At the time that the paper was written, there were only high coverage genomes for 3 bat species and low coverage genomes for 2 bat species available and the last common ancestor to the bat species that they were looking at was 43 million years ago. Because of this, the researches didin't have a references genome to compare their assembly against. Instead they looked at different measures like total scaffold length, longest scaffold, N50, NG50, %N, and Heterozygosity etc. From these different measures they concluded that their genome assemble was a reliable substrate for subsequent genomic analyses.

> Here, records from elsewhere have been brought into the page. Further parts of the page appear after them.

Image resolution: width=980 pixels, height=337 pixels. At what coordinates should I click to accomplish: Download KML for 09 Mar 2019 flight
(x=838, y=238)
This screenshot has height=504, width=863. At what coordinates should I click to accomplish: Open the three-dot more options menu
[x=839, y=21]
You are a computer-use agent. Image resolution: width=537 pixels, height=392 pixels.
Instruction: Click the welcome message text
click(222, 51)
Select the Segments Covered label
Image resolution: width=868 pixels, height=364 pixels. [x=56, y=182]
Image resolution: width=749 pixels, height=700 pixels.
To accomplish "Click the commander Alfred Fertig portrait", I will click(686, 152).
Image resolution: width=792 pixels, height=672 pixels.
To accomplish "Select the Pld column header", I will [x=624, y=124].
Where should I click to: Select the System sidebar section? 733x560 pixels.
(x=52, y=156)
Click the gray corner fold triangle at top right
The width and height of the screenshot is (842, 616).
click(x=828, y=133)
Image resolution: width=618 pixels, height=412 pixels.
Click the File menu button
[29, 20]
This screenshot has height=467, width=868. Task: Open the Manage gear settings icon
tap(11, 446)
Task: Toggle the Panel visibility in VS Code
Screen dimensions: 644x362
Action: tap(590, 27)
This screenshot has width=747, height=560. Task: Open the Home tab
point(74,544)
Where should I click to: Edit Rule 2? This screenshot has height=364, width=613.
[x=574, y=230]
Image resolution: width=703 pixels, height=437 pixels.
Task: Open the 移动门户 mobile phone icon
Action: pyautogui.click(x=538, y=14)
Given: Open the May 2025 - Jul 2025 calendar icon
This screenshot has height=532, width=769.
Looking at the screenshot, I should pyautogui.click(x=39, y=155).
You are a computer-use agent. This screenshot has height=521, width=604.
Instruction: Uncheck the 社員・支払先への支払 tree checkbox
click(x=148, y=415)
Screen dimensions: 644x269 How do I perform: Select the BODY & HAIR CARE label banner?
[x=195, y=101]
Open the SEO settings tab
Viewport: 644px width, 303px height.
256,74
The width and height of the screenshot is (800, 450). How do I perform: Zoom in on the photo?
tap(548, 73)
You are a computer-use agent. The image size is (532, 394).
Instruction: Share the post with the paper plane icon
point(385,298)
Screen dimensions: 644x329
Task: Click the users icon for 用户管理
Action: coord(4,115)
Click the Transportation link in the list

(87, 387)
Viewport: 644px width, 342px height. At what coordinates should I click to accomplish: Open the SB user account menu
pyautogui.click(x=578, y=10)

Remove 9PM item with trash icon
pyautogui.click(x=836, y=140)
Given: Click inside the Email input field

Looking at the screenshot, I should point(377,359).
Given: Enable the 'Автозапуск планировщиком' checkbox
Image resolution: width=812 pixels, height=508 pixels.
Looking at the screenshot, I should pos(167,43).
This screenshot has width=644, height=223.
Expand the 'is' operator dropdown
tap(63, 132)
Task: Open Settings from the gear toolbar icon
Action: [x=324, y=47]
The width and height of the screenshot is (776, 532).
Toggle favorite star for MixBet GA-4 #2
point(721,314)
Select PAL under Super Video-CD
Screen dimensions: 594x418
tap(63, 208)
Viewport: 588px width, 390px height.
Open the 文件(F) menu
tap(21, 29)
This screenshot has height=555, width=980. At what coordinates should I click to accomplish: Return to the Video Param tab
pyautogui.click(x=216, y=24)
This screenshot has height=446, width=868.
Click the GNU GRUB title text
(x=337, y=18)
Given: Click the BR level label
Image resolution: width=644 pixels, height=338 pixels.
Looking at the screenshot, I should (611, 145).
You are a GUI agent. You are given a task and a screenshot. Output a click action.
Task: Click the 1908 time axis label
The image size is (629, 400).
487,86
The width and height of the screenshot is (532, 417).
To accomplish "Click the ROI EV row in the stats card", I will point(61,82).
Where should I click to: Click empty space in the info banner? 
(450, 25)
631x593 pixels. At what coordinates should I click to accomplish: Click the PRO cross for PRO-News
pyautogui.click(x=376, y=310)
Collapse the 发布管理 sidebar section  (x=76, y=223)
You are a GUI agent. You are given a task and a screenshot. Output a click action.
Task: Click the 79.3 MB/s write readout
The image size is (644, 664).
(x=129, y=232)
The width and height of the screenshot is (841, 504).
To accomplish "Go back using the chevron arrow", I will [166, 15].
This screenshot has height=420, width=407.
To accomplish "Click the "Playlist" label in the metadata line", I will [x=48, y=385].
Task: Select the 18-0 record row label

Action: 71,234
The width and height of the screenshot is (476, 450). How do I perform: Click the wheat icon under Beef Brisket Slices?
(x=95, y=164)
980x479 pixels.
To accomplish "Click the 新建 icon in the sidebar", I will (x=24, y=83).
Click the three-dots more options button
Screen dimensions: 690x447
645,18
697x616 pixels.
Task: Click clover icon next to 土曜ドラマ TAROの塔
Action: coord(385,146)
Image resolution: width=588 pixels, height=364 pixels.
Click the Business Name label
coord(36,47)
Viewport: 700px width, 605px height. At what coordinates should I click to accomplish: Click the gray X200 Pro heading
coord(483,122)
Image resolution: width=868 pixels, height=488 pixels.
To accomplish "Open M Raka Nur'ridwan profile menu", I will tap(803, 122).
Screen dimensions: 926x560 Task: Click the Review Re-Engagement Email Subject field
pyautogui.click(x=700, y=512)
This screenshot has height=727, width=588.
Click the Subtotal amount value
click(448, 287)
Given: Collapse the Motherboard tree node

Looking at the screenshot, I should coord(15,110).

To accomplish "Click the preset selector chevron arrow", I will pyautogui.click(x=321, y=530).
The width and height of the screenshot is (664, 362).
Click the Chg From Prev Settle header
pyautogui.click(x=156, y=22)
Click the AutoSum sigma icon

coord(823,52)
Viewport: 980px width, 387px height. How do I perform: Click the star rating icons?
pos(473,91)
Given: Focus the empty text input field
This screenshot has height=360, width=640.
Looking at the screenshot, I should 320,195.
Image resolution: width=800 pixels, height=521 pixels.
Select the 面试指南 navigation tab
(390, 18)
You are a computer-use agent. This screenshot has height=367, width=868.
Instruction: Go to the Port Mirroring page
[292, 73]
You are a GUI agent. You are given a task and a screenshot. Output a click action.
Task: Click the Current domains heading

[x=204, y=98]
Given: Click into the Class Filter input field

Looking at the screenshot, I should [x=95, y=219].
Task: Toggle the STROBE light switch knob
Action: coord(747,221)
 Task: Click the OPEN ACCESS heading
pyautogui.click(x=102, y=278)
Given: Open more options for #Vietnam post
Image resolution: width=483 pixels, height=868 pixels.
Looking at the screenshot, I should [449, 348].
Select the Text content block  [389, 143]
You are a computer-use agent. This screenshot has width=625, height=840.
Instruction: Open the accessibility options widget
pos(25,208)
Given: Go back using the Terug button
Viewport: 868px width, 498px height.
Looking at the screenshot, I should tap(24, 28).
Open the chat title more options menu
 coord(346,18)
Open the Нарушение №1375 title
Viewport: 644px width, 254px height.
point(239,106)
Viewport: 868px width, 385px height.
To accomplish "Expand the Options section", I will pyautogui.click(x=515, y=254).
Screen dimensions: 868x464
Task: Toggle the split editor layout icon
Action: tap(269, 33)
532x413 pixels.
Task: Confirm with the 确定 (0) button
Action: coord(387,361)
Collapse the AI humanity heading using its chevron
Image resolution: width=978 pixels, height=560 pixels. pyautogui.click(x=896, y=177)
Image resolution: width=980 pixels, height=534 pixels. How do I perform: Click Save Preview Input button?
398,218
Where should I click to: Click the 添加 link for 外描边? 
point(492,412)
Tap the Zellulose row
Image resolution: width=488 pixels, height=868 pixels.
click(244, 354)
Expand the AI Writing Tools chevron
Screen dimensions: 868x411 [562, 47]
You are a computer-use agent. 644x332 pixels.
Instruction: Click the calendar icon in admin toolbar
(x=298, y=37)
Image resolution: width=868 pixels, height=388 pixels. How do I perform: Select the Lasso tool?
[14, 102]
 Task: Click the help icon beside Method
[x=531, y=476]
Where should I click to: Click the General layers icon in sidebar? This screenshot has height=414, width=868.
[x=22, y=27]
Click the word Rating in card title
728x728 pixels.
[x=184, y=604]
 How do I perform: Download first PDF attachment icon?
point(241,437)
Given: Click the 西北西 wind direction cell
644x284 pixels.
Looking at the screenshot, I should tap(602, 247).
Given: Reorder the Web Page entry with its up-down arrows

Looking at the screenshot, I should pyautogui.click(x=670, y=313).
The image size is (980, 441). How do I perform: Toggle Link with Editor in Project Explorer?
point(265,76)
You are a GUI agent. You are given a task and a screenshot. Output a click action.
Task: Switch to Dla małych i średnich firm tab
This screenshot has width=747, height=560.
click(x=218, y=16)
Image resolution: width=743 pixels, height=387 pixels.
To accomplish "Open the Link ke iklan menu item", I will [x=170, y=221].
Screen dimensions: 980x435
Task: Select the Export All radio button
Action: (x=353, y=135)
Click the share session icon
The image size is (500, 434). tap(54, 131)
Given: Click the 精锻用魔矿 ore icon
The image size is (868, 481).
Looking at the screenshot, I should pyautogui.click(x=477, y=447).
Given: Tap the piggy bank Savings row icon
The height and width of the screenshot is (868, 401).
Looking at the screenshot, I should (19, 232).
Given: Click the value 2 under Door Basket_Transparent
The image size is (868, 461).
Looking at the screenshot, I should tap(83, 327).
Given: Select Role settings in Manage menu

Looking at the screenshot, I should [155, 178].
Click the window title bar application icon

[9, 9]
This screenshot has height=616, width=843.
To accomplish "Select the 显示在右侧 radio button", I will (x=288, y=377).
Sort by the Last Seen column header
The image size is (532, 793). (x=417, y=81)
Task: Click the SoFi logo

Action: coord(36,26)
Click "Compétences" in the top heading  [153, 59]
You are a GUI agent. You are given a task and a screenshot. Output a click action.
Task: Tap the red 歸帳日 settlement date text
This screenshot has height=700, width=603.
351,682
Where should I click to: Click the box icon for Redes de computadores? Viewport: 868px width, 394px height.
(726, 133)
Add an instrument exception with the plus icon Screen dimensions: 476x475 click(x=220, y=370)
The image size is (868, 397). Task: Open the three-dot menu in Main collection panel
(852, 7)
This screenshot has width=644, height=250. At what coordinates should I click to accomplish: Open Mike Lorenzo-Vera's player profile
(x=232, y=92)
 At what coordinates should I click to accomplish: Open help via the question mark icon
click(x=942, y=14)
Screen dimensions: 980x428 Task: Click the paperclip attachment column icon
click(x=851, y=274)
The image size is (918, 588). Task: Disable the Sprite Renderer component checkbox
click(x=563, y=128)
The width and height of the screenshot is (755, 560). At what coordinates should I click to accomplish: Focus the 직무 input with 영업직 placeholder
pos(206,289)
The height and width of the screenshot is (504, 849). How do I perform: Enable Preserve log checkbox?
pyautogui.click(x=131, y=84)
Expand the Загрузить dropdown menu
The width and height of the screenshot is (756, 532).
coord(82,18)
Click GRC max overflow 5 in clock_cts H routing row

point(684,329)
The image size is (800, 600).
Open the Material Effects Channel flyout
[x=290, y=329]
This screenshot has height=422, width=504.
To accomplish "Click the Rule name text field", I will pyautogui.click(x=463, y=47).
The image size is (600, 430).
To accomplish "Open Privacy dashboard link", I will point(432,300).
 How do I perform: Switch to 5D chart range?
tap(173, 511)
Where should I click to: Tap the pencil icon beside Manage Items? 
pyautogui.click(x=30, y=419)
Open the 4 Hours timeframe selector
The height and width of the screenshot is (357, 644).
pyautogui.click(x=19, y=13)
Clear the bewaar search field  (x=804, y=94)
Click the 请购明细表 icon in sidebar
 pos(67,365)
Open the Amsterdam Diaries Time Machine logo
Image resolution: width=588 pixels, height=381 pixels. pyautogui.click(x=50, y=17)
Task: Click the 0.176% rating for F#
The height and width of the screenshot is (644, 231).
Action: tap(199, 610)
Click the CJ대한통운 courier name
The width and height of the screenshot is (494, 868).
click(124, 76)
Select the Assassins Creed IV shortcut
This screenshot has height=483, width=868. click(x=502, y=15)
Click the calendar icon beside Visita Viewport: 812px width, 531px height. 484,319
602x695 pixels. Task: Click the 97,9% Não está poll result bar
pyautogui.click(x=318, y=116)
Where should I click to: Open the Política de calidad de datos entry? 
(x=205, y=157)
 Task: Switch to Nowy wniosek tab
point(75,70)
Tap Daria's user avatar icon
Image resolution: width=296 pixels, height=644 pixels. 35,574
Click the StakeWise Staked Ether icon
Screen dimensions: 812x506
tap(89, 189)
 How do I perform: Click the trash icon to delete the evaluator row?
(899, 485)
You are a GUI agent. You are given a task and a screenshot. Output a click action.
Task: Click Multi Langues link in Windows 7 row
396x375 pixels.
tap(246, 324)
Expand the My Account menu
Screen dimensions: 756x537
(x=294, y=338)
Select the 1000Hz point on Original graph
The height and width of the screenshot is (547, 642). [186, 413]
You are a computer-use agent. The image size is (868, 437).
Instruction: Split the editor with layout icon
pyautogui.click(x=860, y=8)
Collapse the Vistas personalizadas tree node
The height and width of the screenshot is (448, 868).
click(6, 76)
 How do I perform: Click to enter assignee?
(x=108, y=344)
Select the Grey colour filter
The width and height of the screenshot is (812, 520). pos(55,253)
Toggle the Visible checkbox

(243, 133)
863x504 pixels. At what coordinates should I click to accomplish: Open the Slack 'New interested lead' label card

In this studie I have used their genome as a reference and assumed that if my assembly look similar to the assembly from the paper, then the quality should be good enough. When the MUMmerplot show a continuous linear graph with slope=1, it means that the assembly and the reference genome look the same which in turn show that the assembly is good. A good assembly means that the reads have been puzzled correctly forming a continuous sequence representing the true genome (assuming that the reference is the true genome sequence). Form the result I could see that only the MUMmerplot from the assembly with the cleaned .contig file gave a linear graph with slope=1 (figure 6). In figure 7, with the cleaned .scafSeq file, I could see that I had many scaffolds that didn't align to my reference. Therefore I decided to continue my analysis with the cleaned .contig file.